#### PROBLEMS AND TASKS
1. Repeat the passage from the counseling text below from "Making this resistance" to "growth and consciousness.".
2. Decide whether each statement agrees with the counseling text below, answering yes or no and quoting the words of the text that decide it. (a) Barbara says she has lost ten pounds in the last month. (b) Marty and Ann returned to counseling before their kids had gotten older. (c) The text says resistance shows itself in fear, numbness, and behaviors that further old habits.

(Beginning of SELECTED TEXT)

Barbara came into counseling with her husband, and they both described the subtle energetic barriers that can grow up between partners in a long marriage. They wanted to return to a state of harmony, and we began by outlining their goals and creating some intentions.

After a couple of months, Barbara came in glowing with new found insight. She looked younger, thinner. She said, “Once Harold and I started talking more deeply, I realized how repressed my anger has been, and how my resentment was contributing to the cloud between us. I’ve been getting madder, haven’t I honey.”

Harold smiled a little and laughed. “I’ll take a rain check on my answer.”

“But even more interesting to me,” Barbara said. “I began to see how my issues with food and with weight were part of the resentment. I repress anger and gain weight. I’ve lost ten pounds in the last month, I want to go to the gym, and I feel great.”

And truly a certain vitality was coming off of her skin, as she described how her work with intentions had guided her to new patterns of communication and self-concept.

Marty and Ann are a couple who I have been working with for a few years. They came back to counseling after their kids had gotten a little older, and Marty reported, “When we remember our intentions, I know that we create an environment for safety. We forget, so it’s good to come back to you for a reminder.”

Marty continued, “When we can work together to resolve conflict. When we fight, I know Ann will eventually move towards consciousness.”

Ann gives him a look, and he laughed. “Or I will have to take some responsibility for my reactions. It’s the intentions that put us on the same page, working together.”

Resistance to Change

When I do the exercise below with couples in sessions, many people feel resistance. Part of their internal psychology doesn’t want to change in this way. This resistance shows itself in fear, in numbness, and in behaviors which further old habits.

Making this resistance conscious is one of the key functions of creating intentions. Once the fear and the negative behaviors are identified, they can start to change, as each person begins to ‘stretch towards’ growth and consciousness.

(End of SELECTED TEXT)
(Beginning of EXTRACTED INFORMATION)

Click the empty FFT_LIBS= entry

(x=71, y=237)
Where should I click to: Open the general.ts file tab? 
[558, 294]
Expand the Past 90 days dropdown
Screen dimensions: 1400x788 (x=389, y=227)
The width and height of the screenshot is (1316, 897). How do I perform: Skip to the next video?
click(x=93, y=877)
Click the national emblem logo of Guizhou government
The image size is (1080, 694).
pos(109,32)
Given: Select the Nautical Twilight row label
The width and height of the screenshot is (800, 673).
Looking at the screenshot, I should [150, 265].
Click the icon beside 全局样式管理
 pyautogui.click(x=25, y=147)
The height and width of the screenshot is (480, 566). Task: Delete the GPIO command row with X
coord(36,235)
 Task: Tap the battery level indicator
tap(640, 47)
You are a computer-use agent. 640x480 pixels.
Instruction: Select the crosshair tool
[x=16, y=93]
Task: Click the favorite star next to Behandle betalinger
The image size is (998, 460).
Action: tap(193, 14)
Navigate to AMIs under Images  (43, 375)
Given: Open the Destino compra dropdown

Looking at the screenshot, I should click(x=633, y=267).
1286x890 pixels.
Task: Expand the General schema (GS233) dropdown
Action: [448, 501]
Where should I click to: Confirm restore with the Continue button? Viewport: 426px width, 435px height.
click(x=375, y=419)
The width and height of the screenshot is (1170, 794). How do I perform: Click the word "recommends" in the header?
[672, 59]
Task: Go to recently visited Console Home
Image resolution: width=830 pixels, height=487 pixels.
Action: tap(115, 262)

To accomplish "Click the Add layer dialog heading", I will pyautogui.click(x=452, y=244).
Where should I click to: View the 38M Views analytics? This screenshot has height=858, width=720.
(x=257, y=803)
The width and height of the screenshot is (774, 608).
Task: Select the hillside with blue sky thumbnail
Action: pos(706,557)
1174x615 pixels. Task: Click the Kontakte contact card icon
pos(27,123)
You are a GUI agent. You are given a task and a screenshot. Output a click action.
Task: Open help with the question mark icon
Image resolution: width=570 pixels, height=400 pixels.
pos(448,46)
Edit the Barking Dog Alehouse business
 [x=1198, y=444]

(End of EXTRACTED INFORMATION)

#### ANSWERS FOR THE TASKS
1.
Making this resistance conscious is one of the key functions of creating intentions. Once the fear and the negative behaviors are identified, they can start to change, as each person begins to ‘stretch towards’ growth and consciousness.

2.
(a) Yes: "I’ve lost ten pounds in the last month"
(b) No: "They came back to counseling after their kids had gotten a little older"
(c) Yes: "This resistance shows itself in fear, in numbness, and in behaviors which further old habits."